Your objective - Copy out word for word the stretch of entries from the line containing "You are a computer-use agent. Viewport: 748px" through the end of the entries, leaving the pictures out of your answer.

[Begin Exercise material]

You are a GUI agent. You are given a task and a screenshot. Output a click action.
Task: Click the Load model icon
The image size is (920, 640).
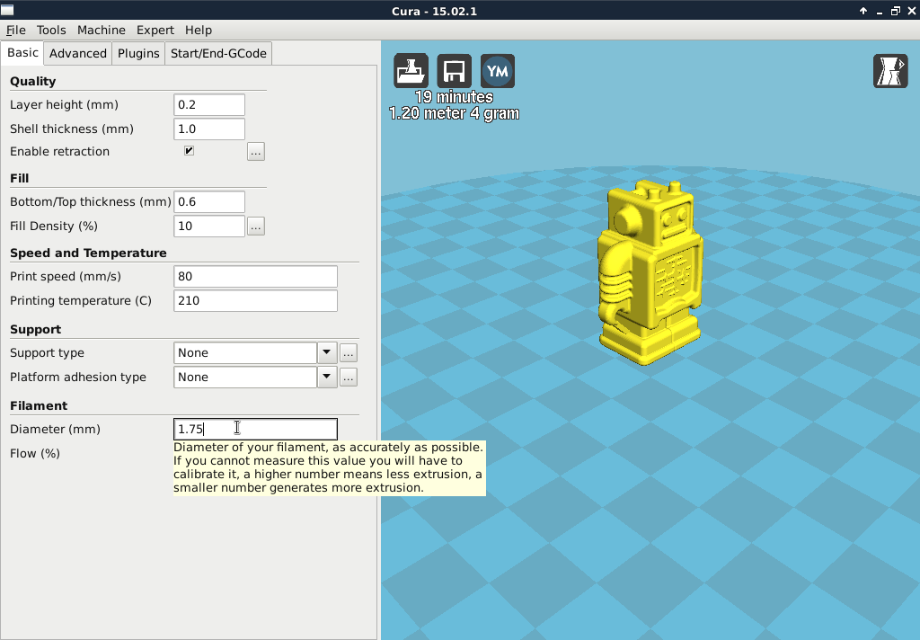pyautogui.click(x=411, y=71)
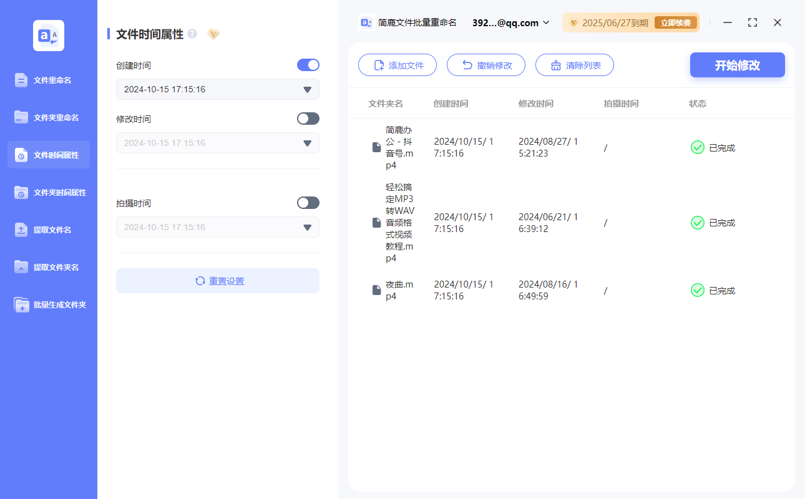Viewport: 805px width, 499px height.
Task: Click the 立即续费 renewal badge
Action: (675, 22)
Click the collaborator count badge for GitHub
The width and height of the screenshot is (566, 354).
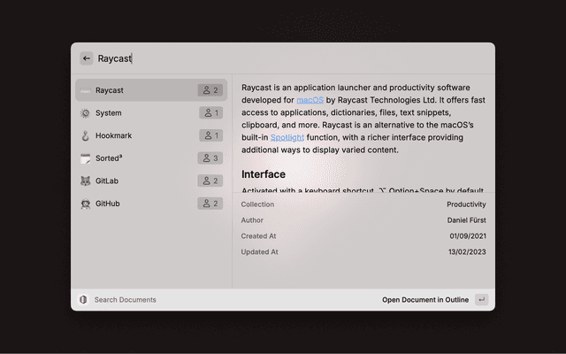tap(210, 204)
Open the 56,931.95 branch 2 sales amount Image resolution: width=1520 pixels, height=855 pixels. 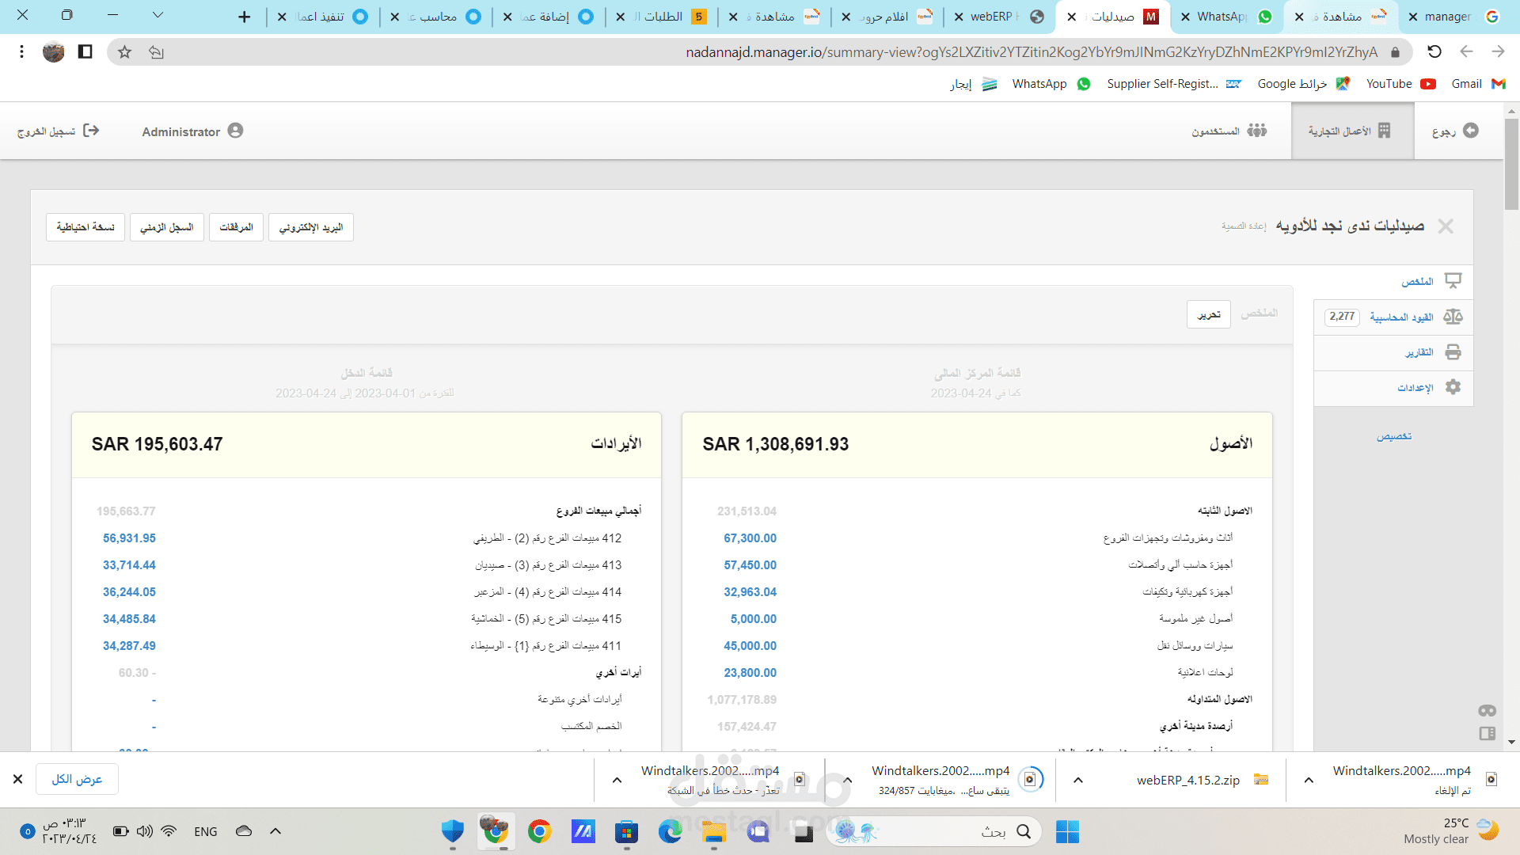(129, 538)
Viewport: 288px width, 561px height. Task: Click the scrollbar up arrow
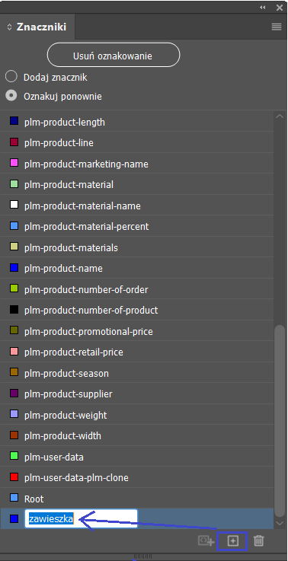pyautogui.click(x=280, y=116)
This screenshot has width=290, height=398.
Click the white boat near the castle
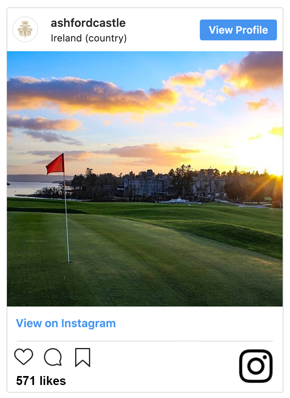[177, 200]
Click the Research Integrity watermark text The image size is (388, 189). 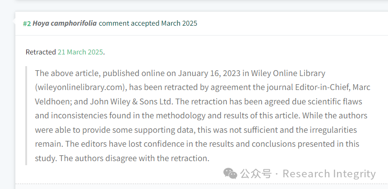(329, 174)
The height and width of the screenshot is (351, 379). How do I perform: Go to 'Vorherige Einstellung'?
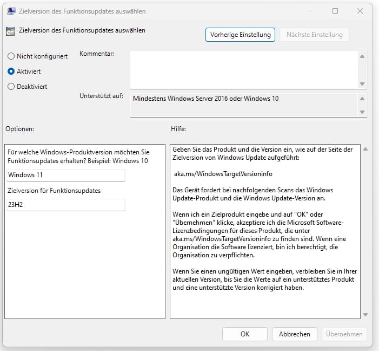[241, 35]
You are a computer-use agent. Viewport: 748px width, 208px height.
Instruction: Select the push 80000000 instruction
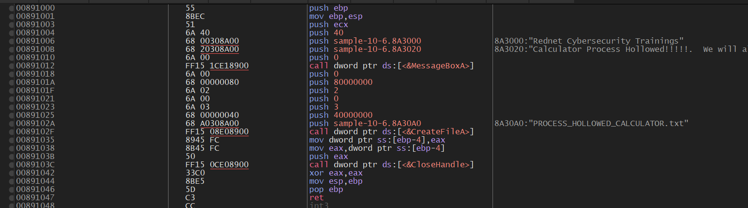[x=340, y=82]
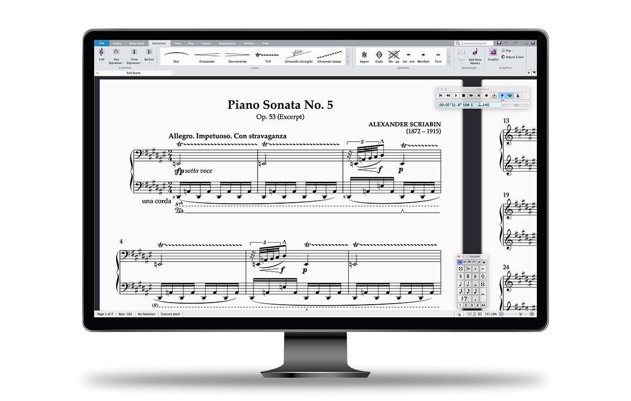Select the flat accidental on the Keypad
The width and height of the screenshot is (631, 401).
tap(475, 276)
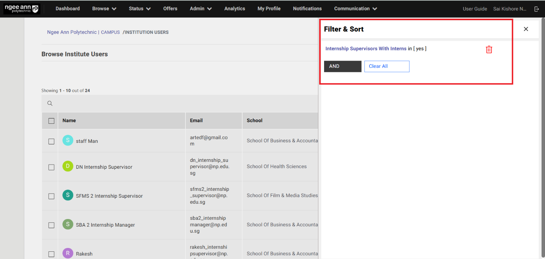This screenshot has width=545, height=259.
Task: Open the User Guide link
Action: (475, 9)
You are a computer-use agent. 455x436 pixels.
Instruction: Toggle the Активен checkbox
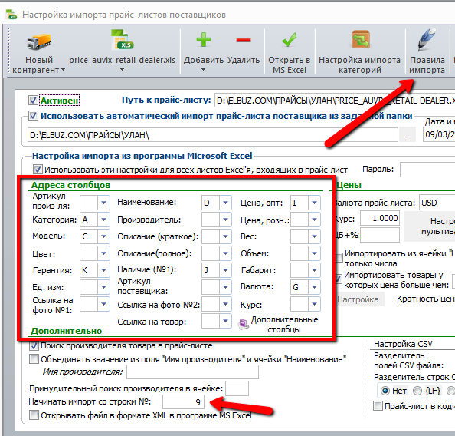click(33, 101)
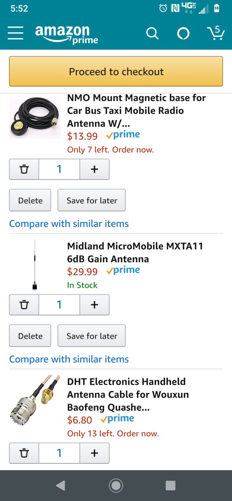Tap trash icon for Midland antenna
This screenshot has width=232, height=501.
pos(24,305)
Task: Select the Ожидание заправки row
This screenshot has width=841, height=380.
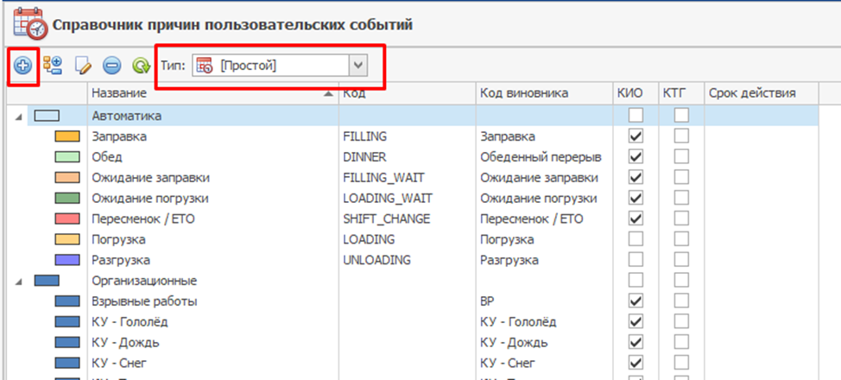Action: pyautogui.click(x=150, y=177)
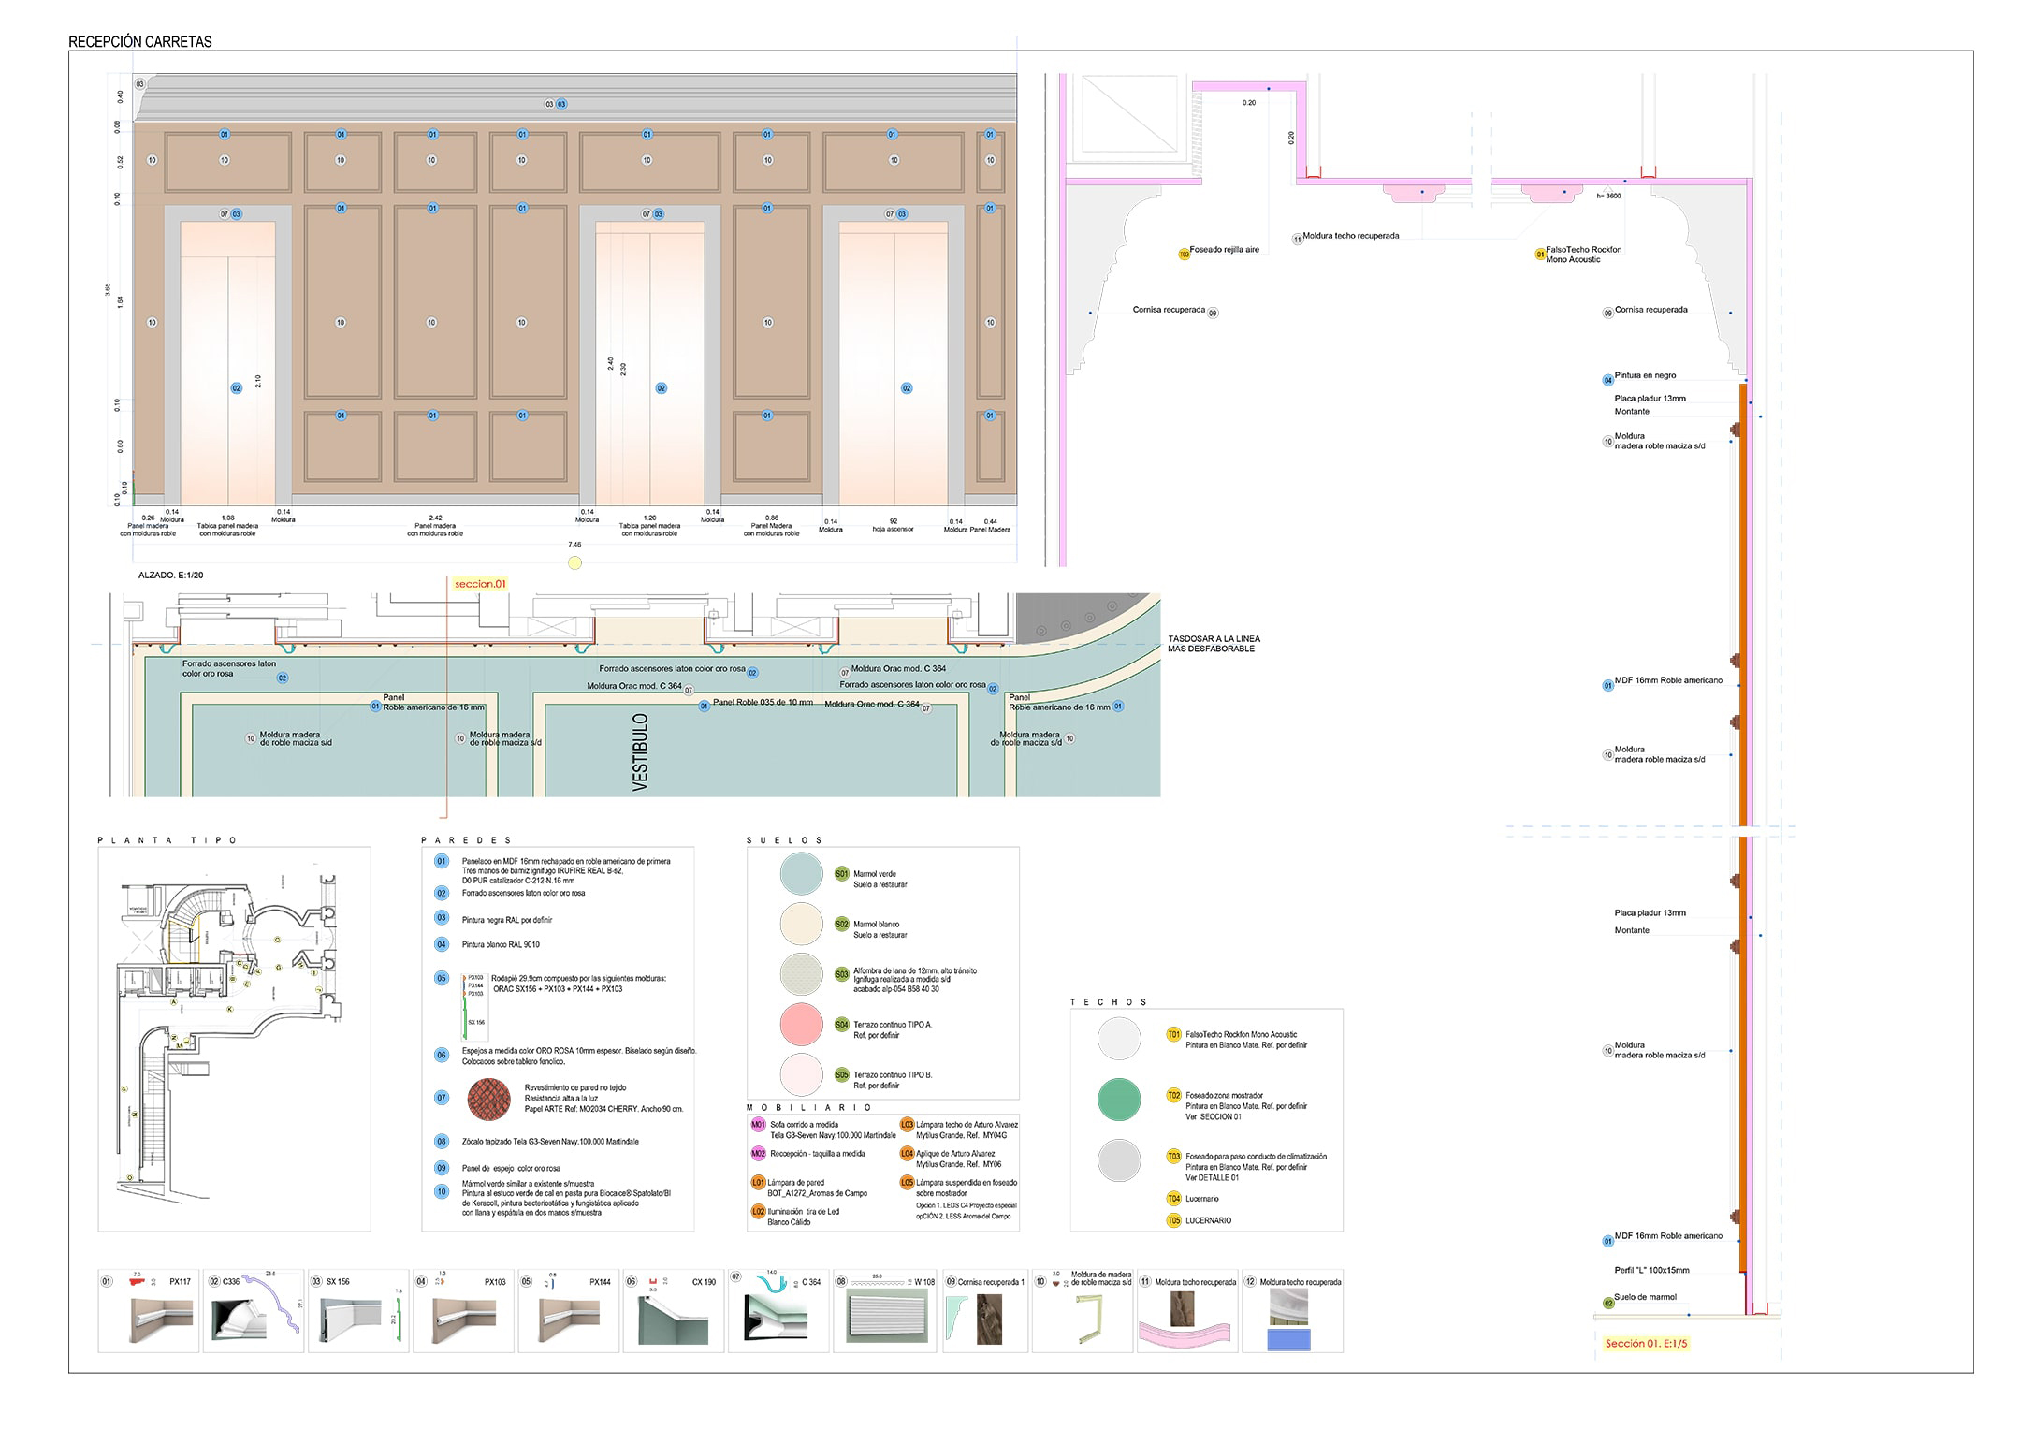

[End Exercise material]

Full output -
You are a computer-use agent. Viewport: 748px width, 208px height.
Instruction: Select the push 80000000 instruction
[x=340, y=82]
Select the flat accidental on the Keypad
The width and height of the screenshot is (631, 401).
tap(475, 276)
This screenshot has width=545, height=259.
Task: Open the User Guide link
Action: (475, 9)
You are a computer-use agent. 455x436 pixels.
Instruction: Toggle the Активен checkbox
click(33, 101)
Tap trash icon for Midland antenna
This screenshot has width=232, height=501.
pos(24,305)
Task: Select the Ожидание заправки row
This screenshot has width=841, height=380.
Action: pyautogui.click(x=150, y=177)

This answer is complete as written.